In Altoona Q.M. Co. v. Integral Q.M. Co., 114 Cal. 100 [45 P. 1047, 1048], it was said: "It is not necessary either to aver or prove facts which are within the judicial knowledge of the court."Summary of this case from Loranger v. Nadeau
Appeal from an order of the Superior Court of Trinity County granting a new trial. T. E. Jones, Judge.
Cross, Hall, Ford & Kelly, and T. W. H. Shanahan, for Appellant.
Reddy, Campbell & Metson, and D. G. Reid, for Respondent.
JUDGES: In Bank. Temple, J. McFarland, J., Henshaw, J., Harrison, J., Van Fleet, J., and Beatty, C. J., concurred.
This is an action to quiet title to certain mining ground in the county of Trinity, in which the court and the parties have encountered many difficulties, because, misled by the case of Anthony v. Jillson , 83 Cal. 296, they have persisted in treating it as a contest in the United States land-office for the right to enter certain mineral lands. In the case referred to, counsel and the court so speak of the controversy, but no question in relation to the character of the proceeding was before the court. Congress could not impose upon the state courts the duty or the labor of determining for the land-office who is entitled to purchase from the United States, and it has not attempted to do so. Nothing is referred to the state courts for trial. But the contestant is required to test his right to the possession of the mining ground in the local courts. This he must do -- if in a state court -- by some proceeding authorized by the laws of the state. If we could suppose that there was no mode provided in the state laws for doing this -- no action of which the state courts would have jurisdiction in which this could be done -- the act of Congress would not confer the jurisdiction which was lacking. This is not an action brought under section 2326 of the Revised Statutes of the United States to determine which of the parties is best entitled to purchase from the United States, but only an ordinary action to quiet title. The proceedings in the land-office of the United States are utterly immaterial here, unless they tend to show title or right of possession in one of the parties.
Unless, therefore, defendant was prepared to maintain the proposition that if plaintiff did not commence his [45 P. 1048] suit within thirty days from the time he filed his claim in the land-office, he not only lost his claim to a patent, but also his right of possession, it mattered not whether the suit was commenced within thirty days. This -- if the position be correct -- would constitute a forfeiture, and the defendant would be required to plead and prove it as a defense.

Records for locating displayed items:
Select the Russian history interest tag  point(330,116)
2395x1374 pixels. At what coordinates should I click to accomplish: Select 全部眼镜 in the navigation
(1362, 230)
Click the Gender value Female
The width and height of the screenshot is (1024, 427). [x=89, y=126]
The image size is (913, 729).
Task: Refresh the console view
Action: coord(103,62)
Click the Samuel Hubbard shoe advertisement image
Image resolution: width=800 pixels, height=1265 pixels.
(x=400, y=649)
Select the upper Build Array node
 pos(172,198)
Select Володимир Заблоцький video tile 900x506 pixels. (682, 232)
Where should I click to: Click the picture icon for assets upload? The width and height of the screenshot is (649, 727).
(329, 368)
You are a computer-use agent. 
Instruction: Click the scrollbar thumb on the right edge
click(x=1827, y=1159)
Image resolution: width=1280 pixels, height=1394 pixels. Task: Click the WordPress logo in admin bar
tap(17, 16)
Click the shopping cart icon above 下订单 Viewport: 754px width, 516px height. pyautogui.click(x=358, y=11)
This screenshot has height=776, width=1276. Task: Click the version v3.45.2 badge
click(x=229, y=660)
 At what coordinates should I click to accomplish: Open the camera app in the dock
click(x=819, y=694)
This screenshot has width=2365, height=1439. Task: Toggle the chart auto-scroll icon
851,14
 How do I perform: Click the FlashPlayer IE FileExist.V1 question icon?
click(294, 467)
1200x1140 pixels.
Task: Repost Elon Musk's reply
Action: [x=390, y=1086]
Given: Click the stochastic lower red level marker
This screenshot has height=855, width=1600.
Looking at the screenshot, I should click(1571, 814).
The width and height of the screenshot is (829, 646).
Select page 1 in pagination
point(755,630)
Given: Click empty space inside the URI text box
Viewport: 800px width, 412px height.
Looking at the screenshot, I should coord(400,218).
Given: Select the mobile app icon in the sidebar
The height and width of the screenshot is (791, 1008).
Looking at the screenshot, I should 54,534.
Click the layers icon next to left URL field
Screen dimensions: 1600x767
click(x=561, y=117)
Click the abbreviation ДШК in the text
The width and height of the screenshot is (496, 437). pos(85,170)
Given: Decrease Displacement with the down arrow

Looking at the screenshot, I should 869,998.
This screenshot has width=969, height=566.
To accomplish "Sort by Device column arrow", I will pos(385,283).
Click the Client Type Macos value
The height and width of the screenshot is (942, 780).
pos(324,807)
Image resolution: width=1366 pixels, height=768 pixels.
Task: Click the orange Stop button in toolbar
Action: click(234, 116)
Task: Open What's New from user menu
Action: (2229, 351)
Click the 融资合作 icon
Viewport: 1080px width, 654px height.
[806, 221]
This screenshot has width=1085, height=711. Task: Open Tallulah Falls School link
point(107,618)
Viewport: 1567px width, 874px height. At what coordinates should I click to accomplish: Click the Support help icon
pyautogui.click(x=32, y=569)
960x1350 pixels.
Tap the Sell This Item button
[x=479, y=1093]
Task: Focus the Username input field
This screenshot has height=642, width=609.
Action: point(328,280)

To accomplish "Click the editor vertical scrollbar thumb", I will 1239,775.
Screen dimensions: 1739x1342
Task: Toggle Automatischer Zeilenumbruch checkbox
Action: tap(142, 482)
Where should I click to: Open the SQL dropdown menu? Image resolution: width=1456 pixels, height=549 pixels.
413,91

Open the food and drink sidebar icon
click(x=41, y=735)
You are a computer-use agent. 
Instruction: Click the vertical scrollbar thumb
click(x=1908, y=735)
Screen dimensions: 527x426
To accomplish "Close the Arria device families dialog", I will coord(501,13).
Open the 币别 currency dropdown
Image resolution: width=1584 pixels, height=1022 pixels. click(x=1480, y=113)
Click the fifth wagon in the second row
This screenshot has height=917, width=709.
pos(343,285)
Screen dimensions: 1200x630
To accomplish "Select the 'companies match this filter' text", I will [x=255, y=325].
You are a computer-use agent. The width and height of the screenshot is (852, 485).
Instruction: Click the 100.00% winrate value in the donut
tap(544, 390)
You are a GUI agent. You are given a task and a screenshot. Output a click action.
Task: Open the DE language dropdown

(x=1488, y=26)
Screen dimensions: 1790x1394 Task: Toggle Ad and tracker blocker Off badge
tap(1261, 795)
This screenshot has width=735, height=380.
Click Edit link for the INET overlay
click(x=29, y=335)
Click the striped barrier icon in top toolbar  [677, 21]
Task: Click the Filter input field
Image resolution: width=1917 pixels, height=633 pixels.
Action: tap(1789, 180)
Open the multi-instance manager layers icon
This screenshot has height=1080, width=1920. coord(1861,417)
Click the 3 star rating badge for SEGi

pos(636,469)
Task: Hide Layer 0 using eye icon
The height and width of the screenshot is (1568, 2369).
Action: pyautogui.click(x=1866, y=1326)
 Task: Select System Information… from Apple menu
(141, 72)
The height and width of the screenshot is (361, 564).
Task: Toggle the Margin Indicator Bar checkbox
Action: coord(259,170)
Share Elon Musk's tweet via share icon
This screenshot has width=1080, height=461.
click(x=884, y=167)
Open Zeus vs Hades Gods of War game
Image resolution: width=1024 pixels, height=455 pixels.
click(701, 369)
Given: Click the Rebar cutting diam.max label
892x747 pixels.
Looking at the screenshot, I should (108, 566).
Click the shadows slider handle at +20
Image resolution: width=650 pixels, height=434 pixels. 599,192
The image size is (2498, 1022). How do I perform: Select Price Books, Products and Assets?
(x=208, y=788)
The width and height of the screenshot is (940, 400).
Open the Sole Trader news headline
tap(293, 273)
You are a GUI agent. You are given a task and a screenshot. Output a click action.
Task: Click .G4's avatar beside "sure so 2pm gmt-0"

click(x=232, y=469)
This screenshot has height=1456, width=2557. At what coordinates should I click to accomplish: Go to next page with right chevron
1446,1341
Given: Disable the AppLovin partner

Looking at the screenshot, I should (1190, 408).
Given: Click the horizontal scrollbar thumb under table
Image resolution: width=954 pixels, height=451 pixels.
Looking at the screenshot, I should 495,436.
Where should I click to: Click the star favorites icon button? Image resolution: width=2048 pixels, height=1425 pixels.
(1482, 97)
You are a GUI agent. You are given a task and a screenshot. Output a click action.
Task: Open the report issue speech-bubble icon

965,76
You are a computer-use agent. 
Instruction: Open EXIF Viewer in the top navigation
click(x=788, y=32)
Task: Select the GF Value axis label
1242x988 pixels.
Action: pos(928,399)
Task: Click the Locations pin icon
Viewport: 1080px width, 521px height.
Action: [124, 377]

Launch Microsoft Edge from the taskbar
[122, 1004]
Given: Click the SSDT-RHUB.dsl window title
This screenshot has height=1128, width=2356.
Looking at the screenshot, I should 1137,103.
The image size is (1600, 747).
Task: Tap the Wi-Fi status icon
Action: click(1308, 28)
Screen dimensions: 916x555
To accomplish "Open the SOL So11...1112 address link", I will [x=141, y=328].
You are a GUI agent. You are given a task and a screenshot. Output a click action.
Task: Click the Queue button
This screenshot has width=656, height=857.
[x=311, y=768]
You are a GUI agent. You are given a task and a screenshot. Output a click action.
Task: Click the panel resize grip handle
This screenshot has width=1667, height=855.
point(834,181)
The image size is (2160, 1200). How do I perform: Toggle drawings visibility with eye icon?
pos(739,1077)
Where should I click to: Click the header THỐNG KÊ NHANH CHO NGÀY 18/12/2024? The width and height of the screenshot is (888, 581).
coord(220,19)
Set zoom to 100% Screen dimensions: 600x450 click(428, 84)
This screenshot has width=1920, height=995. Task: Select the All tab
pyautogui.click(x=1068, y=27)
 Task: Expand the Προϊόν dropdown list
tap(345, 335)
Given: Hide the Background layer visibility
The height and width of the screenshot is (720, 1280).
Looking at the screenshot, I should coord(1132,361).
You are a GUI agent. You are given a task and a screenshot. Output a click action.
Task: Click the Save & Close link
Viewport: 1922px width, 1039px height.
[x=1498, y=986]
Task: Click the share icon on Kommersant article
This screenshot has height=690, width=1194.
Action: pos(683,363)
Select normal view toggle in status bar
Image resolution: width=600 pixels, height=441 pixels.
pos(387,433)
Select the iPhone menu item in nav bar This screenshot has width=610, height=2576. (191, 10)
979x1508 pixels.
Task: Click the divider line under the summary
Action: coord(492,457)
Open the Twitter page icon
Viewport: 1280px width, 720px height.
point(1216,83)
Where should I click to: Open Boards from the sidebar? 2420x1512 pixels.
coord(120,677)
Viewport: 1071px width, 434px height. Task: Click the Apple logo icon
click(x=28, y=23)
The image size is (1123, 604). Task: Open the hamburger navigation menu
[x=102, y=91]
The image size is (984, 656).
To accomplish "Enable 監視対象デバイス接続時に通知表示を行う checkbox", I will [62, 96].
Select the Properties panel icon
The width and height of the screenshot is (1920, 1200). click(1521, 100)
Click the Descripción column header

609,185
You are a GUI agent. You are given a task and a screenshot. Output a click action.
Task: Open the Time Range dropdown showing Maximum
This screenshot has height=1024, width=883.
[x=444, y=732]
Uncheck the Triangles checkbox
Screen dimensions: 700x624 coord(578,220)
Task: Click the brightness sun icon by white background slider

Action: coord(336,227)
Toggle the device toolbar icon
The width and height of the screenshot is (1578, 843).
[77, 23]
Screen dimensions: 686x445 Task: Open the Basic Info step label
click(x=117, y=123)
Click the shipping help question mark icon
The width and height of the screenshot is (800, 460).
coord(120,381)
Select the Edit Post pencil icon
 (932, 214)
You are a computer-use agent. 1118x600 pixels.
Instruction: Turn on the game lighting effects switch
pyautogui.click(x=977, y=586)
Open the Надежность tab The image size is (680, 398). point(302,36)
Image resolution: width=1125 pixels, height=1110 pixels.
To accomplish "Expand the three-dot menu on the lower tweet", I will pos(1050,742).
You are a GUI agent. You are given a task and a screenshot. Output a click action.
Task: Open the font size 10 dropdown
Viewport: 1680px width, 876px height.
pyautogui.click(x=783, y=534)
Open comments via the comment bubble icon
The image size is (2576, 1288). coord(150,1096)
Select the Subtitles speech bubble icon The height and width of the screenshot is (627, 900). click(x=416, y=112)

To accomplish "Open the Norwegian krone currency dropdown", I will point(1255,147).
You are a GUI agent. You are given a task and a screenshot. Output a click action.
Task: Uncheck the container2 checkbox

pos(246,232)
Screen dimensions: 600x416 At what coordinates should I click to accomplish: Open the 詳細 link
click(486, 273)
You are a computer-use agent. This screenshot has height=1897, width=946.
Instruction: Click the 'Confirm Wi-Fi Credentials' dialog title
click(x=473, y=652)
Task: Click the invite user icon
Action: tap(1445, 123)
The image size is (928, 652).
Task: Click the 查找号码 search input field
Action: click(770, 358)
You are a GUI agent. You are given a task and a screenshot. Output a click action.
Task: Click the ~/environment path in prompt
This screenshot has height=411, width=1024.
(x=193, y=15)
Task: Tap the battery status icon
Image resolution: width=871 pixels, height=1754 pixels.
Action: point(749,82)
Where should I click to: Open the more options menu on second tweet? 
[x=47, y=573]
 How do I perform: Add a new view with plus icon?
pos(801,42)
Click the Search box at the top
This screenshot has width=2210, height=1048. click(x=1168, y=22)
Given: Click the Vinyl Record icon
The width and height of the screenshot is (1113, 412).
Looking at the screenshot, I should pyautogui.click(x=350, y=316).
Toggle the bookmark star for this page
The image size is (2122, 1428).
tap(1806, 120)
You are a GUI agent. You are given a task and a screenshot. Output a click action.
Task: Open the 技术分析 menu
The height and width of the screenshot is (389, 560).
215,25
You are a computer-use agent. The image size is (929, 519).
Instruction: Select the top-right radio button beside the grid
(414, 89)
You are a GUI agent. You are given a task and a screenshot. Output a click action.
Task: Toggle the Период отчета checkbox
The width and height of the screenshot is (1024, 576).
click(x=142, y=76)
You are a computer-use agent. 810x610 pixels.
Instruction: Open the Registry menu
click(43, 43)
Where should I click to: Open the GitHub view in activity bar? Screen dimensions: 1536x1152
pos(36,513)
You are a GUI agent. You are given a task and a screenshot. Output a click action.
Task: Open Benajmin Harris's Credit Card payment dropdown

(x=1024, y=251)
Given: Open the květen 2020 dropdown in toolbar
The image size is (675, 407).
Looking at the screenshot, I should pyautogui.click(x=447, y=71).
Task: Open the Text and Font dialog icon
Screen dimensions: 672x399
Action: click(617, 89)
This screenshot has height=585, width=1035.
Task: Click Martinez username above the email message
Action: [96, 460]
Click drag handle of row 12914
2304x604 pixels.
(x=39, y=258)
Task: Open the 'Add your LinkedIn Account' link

What needs to be done:
According to the court opinion, what kind of action is this case? These items aren't needed.

Reply to the exercise:
An ordinary action to quiet title to certain mining ground in Trinity County.